[Aztlan] More on STAR and STAR WARS
Barb MacLeod
bmacleod at austin.rr.com
Sun Jan 24 13:29:53 CST 2010
Hola, Listeros,
I offer some more commentary on the 'star' and the 'destruction' ("Star Wars") signs.
The Yucatec name of the day sign Lamat (also Lambat in Tzeltal and Chuj) has not thus far been transparent, but it is helpful to note (from Thompson, 1950) that several of the highland Mayan languages (Jacaltec, Ixil, Quiche, Pokomchi) called this day K'anil, meaning 'star'. So for the Maya this day sign seems to have that meaning--no matter that it is Rabbit in Central Mexico. Not all the day signs have correspondences in meaning across Mesoamerica, but many do.
One may analyze /lamat/ as /lam/ 'sink' and /-Vt/ a noun-forming suffix, and speculate that the word means 'a thing which sinks'. By this I don't mean the lead sinkers we attach to fishing lines, but rather a reference to Venus as evening star. This planet appears not too far from the horizon in the evening sky as the sunlight fades, and then it sinks below the horizon, following the sun. So this is compatible with the 'Venus' contexts of the sign in the Dresden Codex. We also know that the Yucatec Maya called Venus /noh 'ek'/ or /chak 'ek'/ 'great star'. I don't yet know who created the word *lam-at.
The so-called "Star Wars" compound is actually made up of *three* elements: STAR, EARTH, and WATER DROPS. The best designation for it is STAR-over-EARTH. The only contexts I can think of where the water droplets are absent are on the Vases of the Seven and Eleven Gods (Kerr Numbers 2796 and 7750 respectively) where the sign appears on the bundles placed before the rows of gods who sit facing God L in the underworld on the Era Day 4 Ajaw 8 Kumk'u. But I think these signs are the same here, and they refer to the bundling/completion of 'nine destructions'. Make of that what you will, if you like the notion of sequential creations in relation to five times 5200 tuns, and then twice that. But let's not speak of precession or 2012.

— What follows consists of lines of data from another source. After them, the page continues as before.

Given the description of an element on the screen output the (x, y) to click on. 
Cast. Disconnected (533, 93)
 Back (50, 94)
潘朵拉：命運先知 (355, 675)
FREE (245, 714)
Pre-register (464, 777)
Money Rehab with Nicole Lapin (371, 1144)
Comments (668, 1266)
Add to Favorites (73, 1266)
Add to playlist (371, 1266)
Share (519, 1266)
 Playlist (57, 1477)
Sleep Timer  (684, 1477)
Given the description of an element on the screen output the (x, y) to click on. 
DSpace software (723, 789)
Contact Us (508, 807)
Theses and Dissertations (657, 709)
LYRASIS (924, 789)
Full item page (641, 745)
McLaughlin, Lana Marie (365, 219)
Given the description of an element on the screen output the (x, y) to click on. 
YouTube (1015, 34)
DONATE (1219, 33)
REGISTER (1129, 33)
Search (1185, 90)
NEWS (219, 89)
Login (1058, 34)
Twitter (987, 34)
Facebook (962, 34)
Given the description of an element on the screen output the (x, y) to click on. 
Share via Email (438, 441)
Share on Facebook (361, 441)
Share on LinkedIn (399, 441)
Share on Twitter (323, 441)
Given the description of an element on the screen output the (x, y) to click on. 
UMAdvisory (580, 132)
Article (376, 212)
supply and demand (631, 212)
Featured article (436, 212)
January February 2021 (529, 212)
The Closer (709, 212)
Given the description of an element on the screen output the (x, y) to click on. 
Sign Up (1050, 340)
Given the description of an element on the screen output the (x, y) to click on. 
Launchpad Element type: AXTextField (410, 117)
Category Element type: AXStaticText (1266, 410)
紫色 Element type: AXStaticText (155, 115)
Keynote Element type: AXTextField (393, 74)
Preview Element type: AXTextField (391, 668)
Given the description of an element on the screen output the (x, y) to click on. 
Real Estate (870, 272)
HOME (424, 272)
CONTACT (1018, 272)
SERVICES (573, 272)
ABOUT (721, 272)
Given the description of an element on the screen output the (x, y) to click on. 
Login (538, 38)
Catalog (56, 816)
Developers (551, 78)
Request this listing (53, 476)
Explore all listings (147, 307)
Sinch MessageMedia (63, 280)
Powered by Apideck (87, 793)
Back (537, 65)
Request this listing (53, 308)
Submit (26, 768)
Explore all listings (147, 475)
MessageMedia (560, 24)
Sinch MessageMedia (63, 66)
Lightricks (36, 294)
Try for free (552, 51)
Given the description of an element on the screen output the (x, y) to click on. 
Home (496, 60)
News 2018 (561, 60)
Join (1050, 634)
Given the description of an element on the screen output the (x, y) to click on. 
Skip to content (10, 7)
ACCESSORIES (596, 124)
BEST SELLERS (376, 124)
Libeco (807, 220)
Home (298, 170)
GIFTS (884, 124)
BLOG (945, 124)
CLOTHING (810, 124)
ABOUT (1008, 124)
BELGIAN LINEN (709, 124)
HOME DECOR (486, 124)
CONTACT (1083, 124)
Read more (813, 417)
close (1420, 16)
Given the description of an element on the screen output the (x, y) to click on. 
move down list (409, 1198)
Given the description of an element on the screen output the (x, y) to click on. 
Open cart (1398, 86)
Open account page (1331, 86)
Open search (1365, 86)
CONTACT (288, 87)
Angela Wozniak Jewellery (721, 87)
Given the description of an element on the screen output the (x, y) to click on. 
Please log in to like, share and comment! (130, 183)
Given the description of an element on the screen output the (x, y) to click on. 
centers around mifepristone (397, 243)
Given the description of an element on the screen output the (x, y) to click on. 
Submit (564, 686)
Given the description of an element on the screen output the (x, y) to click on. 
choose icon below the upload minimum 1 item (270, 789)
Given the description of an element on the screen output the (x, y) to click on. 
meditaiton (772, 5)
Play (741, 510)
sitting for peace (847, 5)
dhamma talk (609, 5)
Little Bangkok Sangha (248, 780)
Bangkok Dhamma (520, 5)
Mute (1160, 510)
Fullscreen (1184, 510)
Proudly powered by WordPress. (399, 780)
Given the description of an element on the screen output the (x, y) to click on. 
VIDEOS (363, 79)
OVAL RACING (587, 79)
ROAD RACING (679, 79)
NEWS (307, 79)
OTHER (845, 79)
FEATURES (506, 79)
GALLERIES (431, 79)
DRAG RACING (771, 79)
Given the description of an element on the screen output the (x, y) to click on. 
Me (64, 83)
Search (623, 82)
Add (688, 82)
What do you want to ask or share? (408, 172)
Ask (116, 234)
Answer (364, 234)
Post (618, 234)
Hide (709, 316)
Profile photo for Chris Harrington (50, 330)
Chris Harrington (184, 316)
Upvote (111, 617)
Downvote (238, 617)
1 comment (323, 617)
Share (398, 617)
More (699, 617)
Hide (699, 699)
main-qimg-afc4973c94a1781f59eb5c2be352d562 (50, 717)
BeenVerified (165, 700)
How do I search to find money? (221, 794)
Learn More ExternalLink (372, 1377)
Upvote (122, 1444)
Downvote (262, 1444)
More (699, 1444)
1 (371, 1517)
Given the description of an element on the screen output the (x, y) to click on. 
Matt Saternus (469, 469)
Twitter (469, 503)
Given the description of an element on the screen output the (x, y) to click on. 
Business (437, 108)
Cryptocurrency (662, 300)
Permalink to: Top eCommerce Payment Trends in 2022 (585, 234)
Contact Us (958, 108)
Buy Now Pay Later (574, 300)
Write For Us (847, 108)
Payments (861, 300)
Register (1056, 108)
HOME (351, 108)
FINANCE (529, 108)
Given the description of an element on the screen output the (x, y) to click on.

I am confident that the DESTRUCTION logogram includes at a minimum the STAR part and the EARTH part, and, with the exception above, also has the WATER DROPS element. I also consider this latter to be a phonetic complement. If Erik wants to jump in and share his excellent suggested reading, then he should be the one to debut it. I am persuaded that it is a single CVC root and that it includes neither the word 'star' nor the word 'earth'. Nor is it a specific reference to flooding or submerging into water, although the Tikal Burial 116 canoe scenes (which feature the verb) suggest this. I think it means 'destruction' or 'collapse' in all contexts.
But sometimes instead of EARTH we see the name of a city, or we see the syllable /yi/ --which I understand to be a portmanteau providing the final consonant of the root (but it's not CH(')AY) plus the intransitive -i. These we may assume are superimposed on the EARTH sign. The script has many examples of this superimposition.
Lloyd has given an excellent summary of the problem epigraphers face in deciding whether an element within or attached to a sign changes its meaning. Some of these do and some do not, but there are means requiring patience and serious study to sort them out. He is also spot-on in noting that many signs may rotate without change of meaning. Usually this rotation is between prefix and superfix, or between postfix and suffix. Sometimes what one considers is which part of the affix adheres to the main sign. There really isn't a huge inventory of inverted (or rotated-180-degrees) signs with change in meaning as my earlier comment suggested. But in no case does inversion *reverse* the meaning.
In the case of the inverted moon sign appearing with some references to lunar conjunction, I suspect this is an image of the last visible waning crescent before it disappears.